**Exercise 1:** Repeat the passage on b-quark decays from "3. It's a Safety" to "well it's hiding.", swapping "Standard Model" for "current theory".
**Exercise 2:**
Answer these questions about the passage on b-quark decays:
(a) Which expansion makes semileptonic b → c transitions theoretically tractable?
(b) In which sector do the other anomalies mentioned occur?
(c) What accuracy have inclusive observables reached in the Standard Model?

2. It's Precise: They provided new, exact formulas for the "noise" (mathematical corrections), which makes future calculations easier and faster for everyone.
3. It's a Safety Net: By proving that the "traffic jam" method agrees with the "single car" method, they have strengthened our confidence in the Standard Model. If New Physics does exist, it's hiding very well, and we now know exactly how well it's hiding.

In short: The scientists looked at the entire mess of particle debris, accounted for every tiny bump and wind gust, and found that the universe is still behaving exactly as the old rulebook predicted. No new mechanics found, but we now have a much better map of the factory floor.

Technical Summary

1. Problem Statement

Semileptonic $b \to c \ell \bar{\nu}$ transitions are central to precision flavor physics. Despite their theoretical tractability via the Heavy Quark Expansion (HQE), long-standing discrepancies exist within the Standard Model (SM), specifically in the extraction of the CKM matrix element $|V_{cb}|$ and the ratio $R(D^{(*)})$. These anomalies, alongside others in the $b \to s \mu \mu$ sector, have fueled speculation regarding New Physics (NP).

While inclusive $\bar{B} \to X_c \ell \bar{\nu}$ observables have reached $\mathcal{O}(1\%)$ accuracy in the SM, previous phenomenological fits have not fully accounted for the impact of generic New Physics on the extraction of non-perturbative HQE parameters. Furthermore, inclusive and exclusive modes probe different combinations of Wilson Coefficients (WCs), yet a simultaneous global fit allowing for generic dimension-six NP interactions in inclusive modes had not been performed.

**Supplied records:**

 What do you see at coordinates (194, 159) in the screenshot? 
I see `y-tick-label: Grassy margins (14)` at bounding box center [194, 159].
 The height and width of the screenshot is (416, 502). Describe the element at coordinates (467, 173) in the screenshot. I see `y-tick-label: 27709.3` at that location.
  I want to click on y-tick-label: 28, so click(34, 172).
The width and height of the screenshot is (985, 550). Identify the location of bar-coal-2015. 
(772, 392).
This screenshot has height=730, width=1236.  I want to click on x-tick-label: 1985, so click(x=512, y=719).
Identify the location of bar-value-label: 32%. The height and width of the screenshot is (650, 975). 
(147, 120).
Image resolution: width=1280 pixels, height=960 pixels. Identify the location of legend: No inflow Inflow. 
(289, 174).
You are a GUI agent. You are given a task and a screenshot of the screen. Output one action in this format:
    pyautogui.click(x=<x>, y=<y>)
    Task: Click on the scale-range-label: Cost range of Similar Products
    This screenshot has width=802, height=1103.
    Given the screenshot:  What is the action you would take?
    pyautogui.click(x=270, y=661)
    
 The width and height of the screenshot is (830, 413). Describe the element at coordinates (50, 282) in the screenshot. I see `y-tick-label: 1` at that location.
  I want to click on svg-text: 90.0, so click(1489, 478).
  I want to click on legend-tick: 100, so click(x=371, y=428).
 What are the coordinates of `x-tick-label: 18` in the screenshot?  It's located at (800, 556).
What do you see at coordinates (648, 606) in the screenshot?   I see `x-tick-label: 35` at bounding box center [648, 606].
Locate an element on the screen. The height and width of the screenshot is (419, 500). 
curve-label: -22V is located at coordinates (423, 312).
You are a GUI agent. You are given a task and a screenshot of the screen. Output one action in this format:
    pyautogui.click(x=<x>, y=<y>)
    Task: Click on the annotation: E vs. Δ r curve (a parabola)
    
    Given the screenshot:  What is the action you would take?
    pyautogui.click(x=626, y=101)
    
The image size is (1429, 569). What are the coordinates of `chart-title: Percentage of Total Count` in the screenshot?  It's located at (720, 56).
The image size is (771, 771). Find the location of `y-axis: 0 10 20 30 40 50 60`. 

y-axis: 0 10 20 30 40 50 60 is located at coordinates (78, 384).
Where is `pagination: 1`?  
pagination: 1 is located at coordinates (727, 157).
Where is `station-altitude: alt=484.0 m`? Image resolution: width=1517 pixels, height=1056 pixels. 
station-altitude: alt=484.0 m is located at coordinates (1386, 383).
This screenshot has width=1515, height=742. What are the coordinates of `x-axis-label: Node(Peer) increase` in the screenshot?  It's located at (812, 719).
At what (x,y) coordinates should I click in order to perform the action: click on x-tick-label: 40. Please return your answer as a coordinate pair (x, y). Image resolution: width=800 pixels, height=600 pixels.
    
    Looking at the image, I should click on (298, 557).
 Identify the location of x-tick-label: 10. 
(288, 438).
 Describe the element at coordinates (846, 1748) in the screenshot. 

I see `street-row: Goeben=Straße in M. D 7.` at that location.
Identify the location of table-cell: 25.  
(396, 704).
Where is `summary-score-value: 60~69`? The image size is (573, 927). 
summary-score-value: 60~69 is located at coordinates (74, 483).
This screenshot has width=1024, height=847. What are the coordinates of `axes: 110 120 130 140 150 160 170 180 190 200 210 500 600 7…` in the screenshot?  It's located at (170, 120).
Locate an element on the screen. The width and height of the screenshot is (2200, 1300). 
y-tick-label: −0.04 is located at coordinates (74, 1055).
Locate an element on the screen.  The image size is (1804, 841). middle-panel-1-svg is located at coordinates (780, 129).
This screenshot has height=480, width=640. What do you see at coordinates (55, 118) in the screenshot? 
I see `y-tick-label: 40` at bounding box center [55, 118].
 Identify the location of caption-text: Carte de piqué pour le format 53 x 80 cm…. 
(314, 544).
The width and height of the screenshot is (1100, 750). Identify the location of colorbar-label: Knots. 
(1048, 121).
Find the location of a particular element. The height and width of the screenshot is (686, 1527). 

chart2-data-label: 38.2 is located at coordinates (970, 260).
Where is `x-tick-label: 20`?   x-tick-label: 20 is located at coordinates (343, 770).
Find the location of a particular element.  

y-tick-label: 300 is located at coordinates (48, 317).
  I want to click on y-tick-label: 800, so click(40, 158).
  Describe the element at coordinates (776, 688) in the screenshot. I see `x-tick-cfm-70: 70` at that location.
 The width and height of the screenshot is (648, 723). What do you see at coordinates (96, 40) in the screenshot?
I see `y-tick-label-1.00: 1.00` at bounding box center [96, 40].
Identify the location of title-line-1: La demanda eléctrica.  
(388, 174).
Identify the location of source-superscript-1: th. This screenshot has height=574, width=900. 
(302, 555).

**Written solution 1:**
3. It's a Safety Net: By proving that the "traffic jam" method agrees with the "single car" method, they have strengthened our confidence in the current theory. If New Physics does exist, it's hiding very well, and we now know exactly how well it's hiding.

**Written solution 2:**
(a) The Heavy Quark Expansion (HQE).
(b) The b → s μ μ sector.
(c) O(1%) accuracy.